In an excellent column on the legacy of the year 1968, in today’s National Review Online, Thomas Sowell observes that aging hippies and would-be hippies and their cultural descendants will spend this year commemorating all the great things that happened in 1968, but that the cultural revolution that supposedly happened at that time in fact deserves condemnation, not admiration.

He’s right. The radicals’ activities of the time did immense damage to the nation, which has lasted for decades, Sowell notes:

"The events of 1968 have continuing implications for our times but not the implications drawn by those with romantic myths about 1968 and about themselves."

He gives several vivid examples.

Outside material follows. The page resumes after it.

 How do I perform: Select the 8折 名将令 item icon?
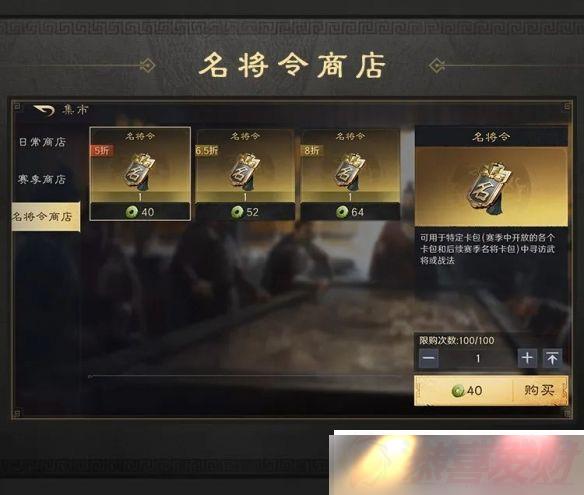pos(349,172)
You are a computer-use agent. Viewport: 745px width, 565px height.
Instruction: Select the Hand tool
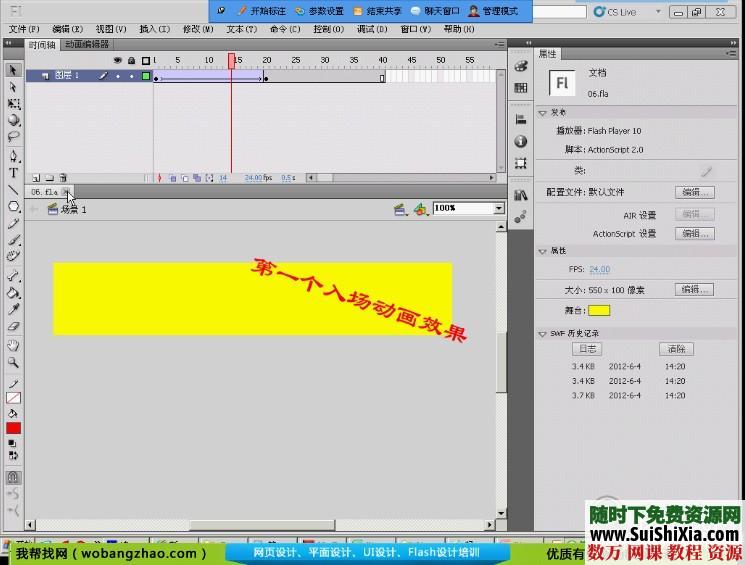pos(14,345)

Regarding the riots in American cities after the assassination of Dr. Martin Luther King Jr., Sowell notes, 

These orgies of mass destruction, vandalism, looting, and deaths have likewise been seen nostalgically as mass “uprisings” against “the system.”

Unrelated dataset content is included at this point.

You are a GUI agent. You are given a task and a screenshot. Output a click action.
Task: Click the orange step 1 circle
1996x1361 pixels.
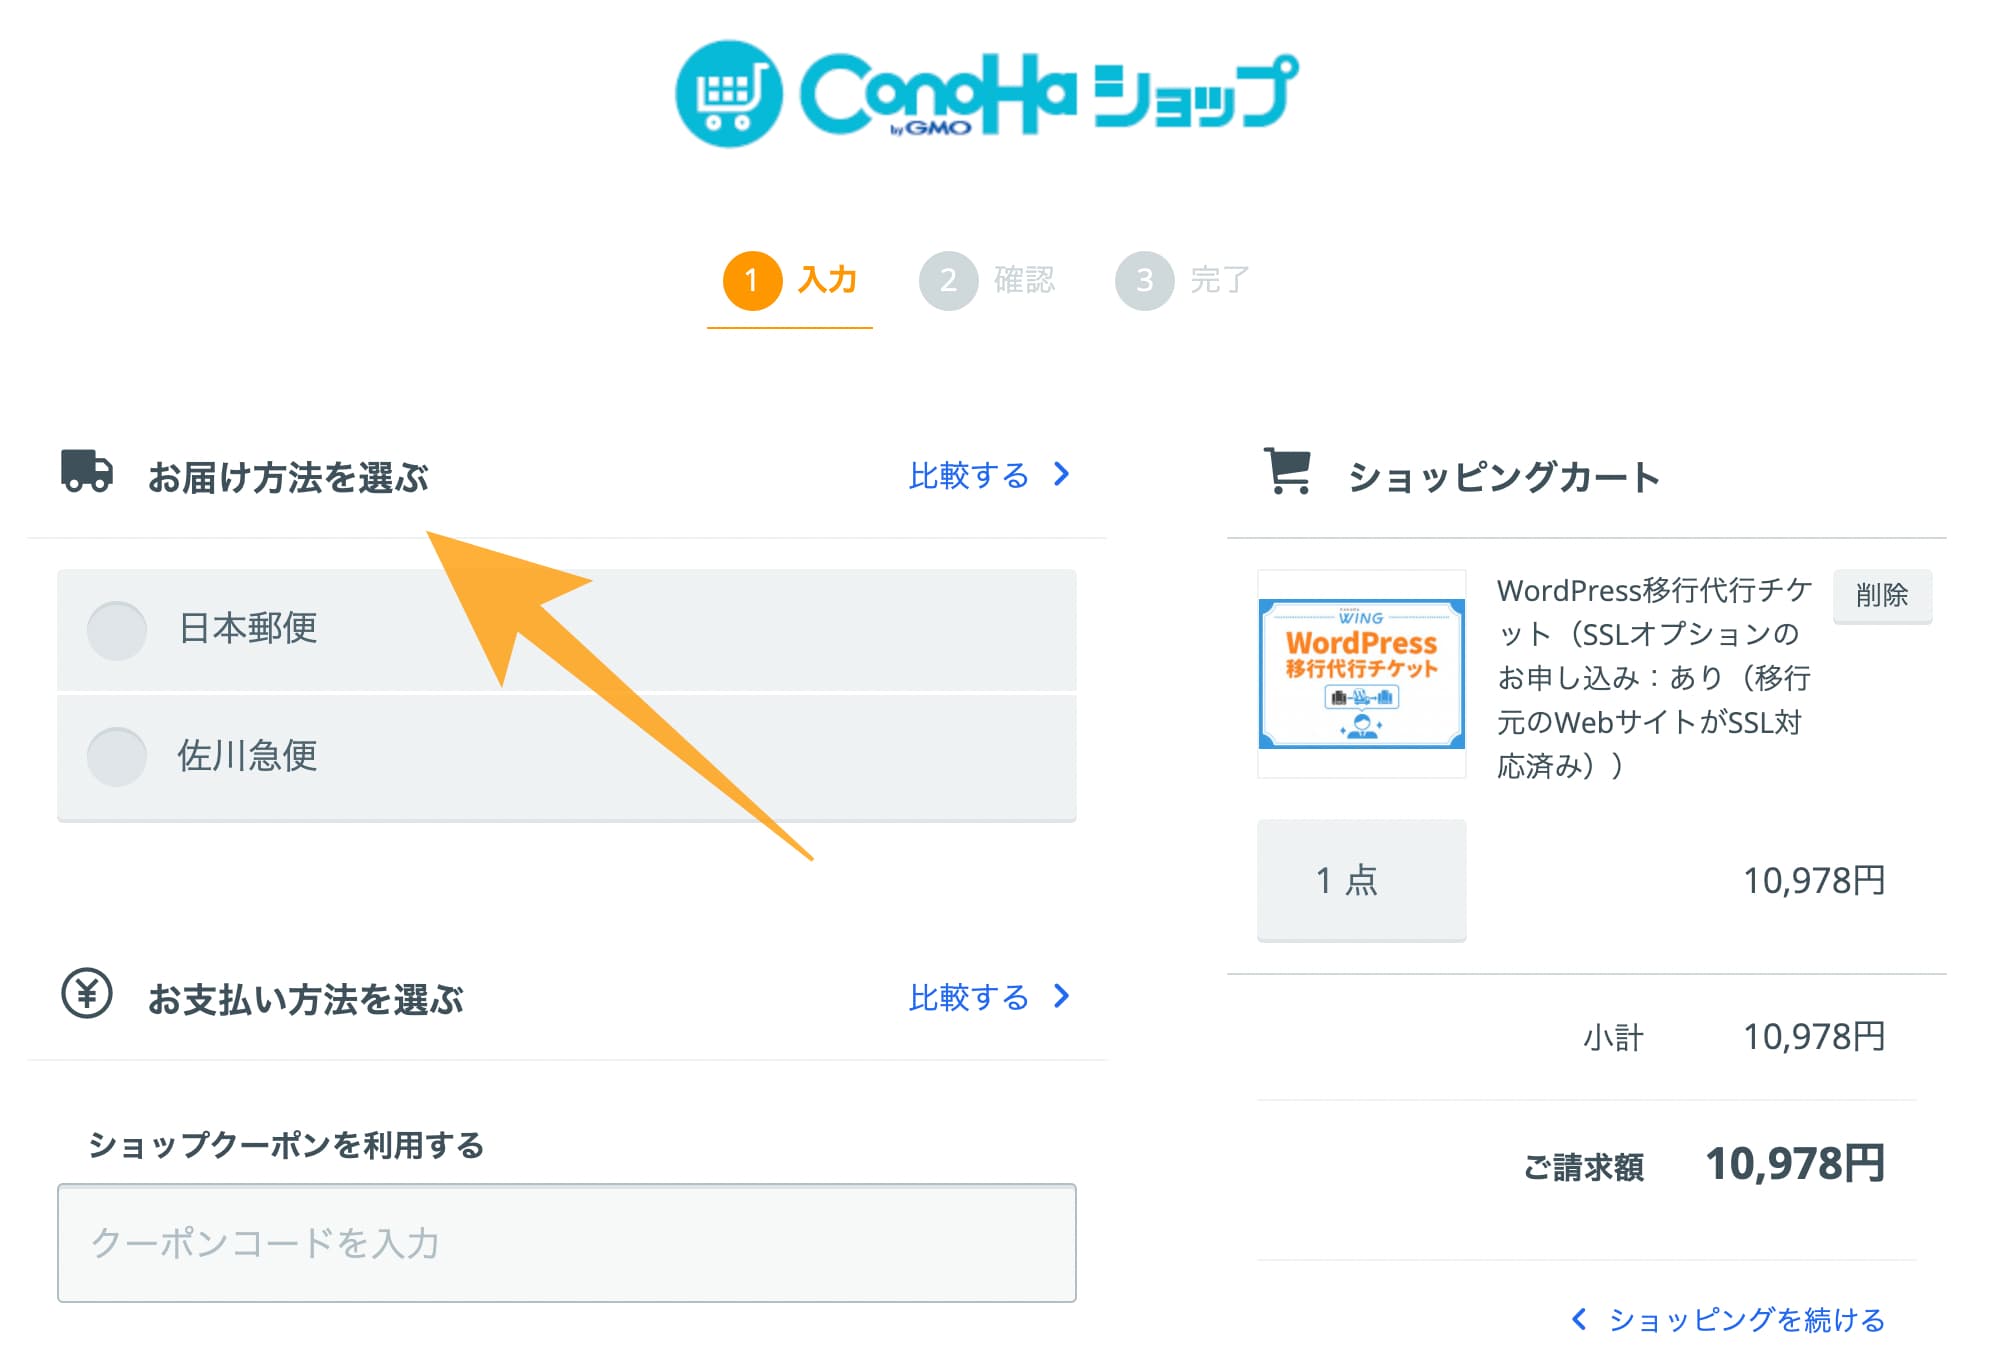point(752,280)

But “the system” did not kill Martin Luther King. An assassin did. And the biggest losers from the 1968 riots were the black communities in which they occurred.

Many of those communities have never recovered to this day from the massive loss of businesses and jobs. 

Similarly damaging sources of disastrous long-term consequences were the campus insanities of the time: 

Dispersed among these national shocks were various local and regional shocks, as colleges and universities across the country were hit by student disruptions and violence of one sort or another over one issue or another.

Like the ghetto riots, campus riots flourished where the authorities failed to use their authority to preserve order. Instead, academics sought to cleverly finesse the issues with negotiations, concessions and mealy-mouthed expressions of “understanding” of the concerns raised by campus rioters.

Many academics congratulated themselves on the eventual restoration of calm to campuses in the 1970s. But it was the calm of surrender. The terms of surrender included creation of whole departments devoted to ideological indoctrination.

Members of such departments spearheaded the campus lynch mob atmosphere during the Duke University “rape” case, as they have poisoned other campuses in other ways, all across the country.

To Sowell’s observations I would add the important point that the great majority of the U.S. population had little to no sympathy for the radicals. The influence of the latter knuckleheads was entirely a creation of the media, brought on by fawning press coverage. The great majority of Americans voted for Nixon and George Wallace during the 1968 presidential elections, and a majority of the 18-21 year olds who voted for the first time in 1972 actually voted for Nixon, not McGovern.